To mitigate these risks, organizations adopt a defense-in-depth approach, where multiple layers of security controls are implemented. This approach ensures that password authentication is not the sole barrier against unauthorized access or modifications.
Ensuring the secure and reliable handling of passwords is crucial for the continuous operation of OT systems, especially since many of these systems lack password recovery mechanisms. Organizations are advised to change the default passwords on OT equipment to increase the difficulty for adversaries attempting to guess them. However, once changed, it is essential to provide access to the new passwords to authorized personnel. To streamline password management, organizations may consider implementing a secure password management tool that is accessible to authorized individuals.
It is worth noting that some OT operating systems present challenges in setting secure passwords. This could be due to password size limitations that do not meet current standards or the system’s requirement for group passwords at each level of access, rather than individual passwords. Additionally, certain industrial and Internet protocols transmit passwords in plaintext, rendering them vulnerable to interception. In cases where avoiding this practice is not feasible, users should employ different and unrelated passwords for encrypted and non-encrypted protocols to mitigate risks.
Moreover, when implementing policies based on login password authentication in the OT environment, special considerations are necessary. Without an exclusion list based on machine identification (ID), applying such policies to non-operator logons can have adverse effects on the operation of the OT system. For example, policies like auto-logoff timeout and administrator password replacement may inadvertently disrupt the system’s functionality.
The following are general recommendations and considerations with regards to the use of passwords:
Here are some rewritten recommendations regarding password management in OT environments:
- Change all default passwords in OT components to enhance security and prevent unauthorized access.
- Passwords should be selected with appropriate length, strength, and complexity, considering both security requirements and operational ease of access within the capabilities of the software and underlying operating systems.
- Avoid using passwords that can be found in a dictionary or contain predictable sequences of numbers or letters to mitigate the risk of password guessing attacks.
- Exercise caution when using passwords on specialized OT devices like control consoles for critical processes. Password protection on these consoles should be evaluated to avoid potential safety issues, such as operator lockouts or delayed access during critical events.
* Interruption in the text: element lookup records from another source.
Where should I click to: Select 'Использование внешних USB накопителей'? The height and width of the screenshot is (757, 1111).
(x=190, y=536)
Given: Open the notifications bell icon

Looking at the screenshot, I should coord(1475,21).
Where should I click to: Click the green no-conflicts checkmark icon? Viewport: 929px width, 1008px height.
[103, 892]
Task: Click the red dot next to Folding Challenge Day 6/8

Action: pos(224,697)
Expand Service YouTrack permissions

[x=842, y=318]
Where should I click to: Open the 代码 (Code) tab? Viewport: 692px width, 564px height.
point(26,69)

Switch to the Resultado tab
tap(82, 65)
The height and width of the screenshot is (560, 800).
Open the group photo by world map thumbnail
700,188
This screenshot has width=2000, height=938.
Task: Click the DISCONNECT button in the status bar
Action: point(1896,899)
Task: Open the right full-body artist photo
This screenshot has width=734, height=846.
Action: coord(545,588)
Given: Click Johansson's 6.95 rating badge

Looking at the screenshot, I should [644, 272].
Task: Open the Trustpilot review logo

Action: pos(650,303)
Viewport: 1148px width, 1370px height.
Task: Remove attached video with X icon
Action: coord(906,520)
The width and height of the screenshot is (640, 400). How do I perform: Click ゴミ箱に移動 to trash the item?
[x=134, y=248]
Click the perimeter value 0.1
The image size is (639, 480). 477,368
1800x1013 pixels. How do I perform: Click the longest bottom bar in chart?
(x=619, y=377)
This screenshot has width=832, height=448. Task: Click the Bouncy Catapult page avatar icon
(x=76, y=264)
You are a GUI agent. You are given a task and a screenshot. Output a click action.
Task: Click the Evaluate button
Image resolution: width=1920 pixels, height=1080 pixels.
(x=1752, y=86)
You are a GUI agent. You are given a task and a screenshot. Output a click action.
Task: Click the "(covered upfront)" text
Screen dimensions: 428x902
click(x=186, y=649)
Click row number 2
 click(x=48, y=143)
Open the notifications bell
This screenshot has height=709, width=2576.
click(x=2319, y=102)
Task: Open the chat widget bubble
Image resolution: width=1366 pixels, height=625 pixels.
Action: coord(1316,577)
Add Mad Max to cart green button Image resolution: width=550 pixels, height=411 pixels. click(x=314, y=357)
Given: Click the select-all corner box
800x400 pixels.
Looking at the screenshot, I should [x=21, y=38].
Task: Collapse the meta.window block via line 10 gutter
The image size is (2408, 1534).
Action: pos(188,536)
Consider implementing physical or network isolation for devices where password protection is not recommended.
- Maintain copies of shared or master passwords in a secure location with limited access. Access to these passwords should also be available in case of emergencies. Organizations should establish procedures for periodic password changes in the event of compromised passwords or when individuals with access leave the organization.
- Apply additional safeguards for privileged (administrative) account passwords. This includes implementing stronger password requirements, more frequent password changes, and additional physical safeguards to protect against unauthorized access.
- Avoid sending passwords across networks unless they are protected by FIPS-approved encryption or salted cryptographic hash specifically designed to prevent replay attacks.